ENTRIES PROVIDED
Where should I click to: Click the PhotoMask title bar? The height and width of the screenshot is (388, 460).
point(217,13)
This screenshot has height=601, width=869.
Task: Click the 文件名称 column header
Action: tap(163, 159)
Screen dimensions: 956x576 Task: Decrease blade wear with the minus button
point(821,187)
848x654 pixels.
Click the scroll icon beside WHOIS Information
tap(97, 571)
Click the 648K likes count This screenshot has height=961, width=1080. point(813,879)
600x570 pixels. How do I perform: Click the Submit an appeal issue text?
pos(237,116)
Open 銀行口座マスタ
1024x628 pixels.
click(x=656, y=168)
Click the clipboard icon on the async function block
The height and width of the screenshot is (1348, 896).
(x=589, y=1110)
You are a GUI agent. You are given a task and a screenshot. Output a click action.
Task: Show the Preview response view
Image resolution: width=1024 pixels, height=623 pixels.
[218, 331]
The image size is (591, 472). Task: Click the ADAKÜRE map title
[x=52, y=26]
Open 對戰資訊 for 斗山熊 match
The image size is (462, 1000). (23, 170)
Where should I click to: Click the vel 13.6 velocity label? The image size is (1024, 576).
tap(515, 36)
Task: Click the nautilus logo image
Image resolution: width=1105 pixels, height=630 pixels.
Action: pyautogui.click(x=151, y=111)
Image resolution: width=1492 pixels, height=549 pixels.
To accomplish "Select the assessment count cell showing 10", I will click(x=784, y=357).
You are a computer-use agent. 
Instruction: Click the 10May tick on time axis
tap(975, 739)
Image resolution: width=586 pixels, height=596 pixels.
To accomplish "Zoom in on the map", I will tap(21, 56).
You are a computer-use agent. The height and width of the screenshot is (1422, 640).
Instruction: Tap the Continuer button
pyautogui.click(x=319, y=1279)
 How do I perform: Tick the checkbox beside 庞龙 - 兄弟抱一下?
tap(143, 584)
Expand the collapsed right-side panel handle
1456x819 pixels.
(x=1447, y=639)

EXERCISE OBJECTIVE
Render the lines above as a JSON list of strings, with one string for each line and any blank lines left out.

RESULT FOR THIS TASK
[
  "Where should I click to: Click the PhotoMask title bar? The height and width of the screenshot is (388, 460).",
  "point(217,13)",
  "This screenshot has height=601, width=869.",
  "Task: Click the 文件名称 column header",
  "Action: tap(163, 159)",
  "Screen dimensions: 956x576 Task: Decrease blade wear with the minus button",
  "point(821,187)",
  "848x654 pixels.",
  "Click the scroll icon beside WHOIS Information",
  "tap(97, 571)",
  "Click the 648K likes count This screenshot has height=961, width=1080. point(813,879)",
  "600x570 pixels. How do I perform: Click the Submit an appeal issue text?",
  "pos(237,116)",
  "Open 銀行口座マスタ",
  "1024x628 pixels.",
  "click(x=656, y=168)",
  "Click the clipboard icon on the async function block",
  "The height and width of the screenshot is (1348, 896).",
  "(x=589, y=1110)",
  "You are a GUI agent. You are given a task and a screenshot. Output a click action.",
  "Task: Show the Preview response view",
  "Image resolution: width=1024 pixels, height=623 pixels.",
  "[218, 331]",
  "The image size is (591, 472). Task: Click the ADAKÜRE map title",
  "[x=52, y=26]",
  "Open 對戰資訊 for 斗山熊 match",
  "The image size is (462, 1000). (23, 170)",
  "Where should I click to: Click the vel 13.6 velocity label? The image size is (1024, 576).",
  "tap(515, 36)",
  "Task: Click the nautilus logo image",
  "Image resolution: width=1105 pixels, height=630 pixels.",
  "Action: pyautogui.click(x=151, y=111)",
  "Image resolution: width=1492 pixels, height=549 pixels.",
  "To accomplish \"Select the assessment count cell showing 10\", I will click(x=784, y=357).",
  "You are a computer-use agent. ",
  "Instruction: Click the 10May tick on time axis",
  "tap(975, 739)",
  "Image resolution: width=586 pixels, height=596 pixels.",
  "To accomplish \"Zoom in on the map\", I will tap(21, 56).",
  "You are a computer-use agent. The height and width of the screenshot is (1422, 640).",
  "Instruction: Tap the Continuer button",
  "pyautogui.click(x=319, y=1279)",
  " How do I perform: Tick the checkbox beside 庞龙 - 兄弟抱一下?",
  "tap(143, 584)",
  "Expand the collapsed right-side panel handle",
  "1456x819 pixels.",
  "(x=1447, y=639)"
]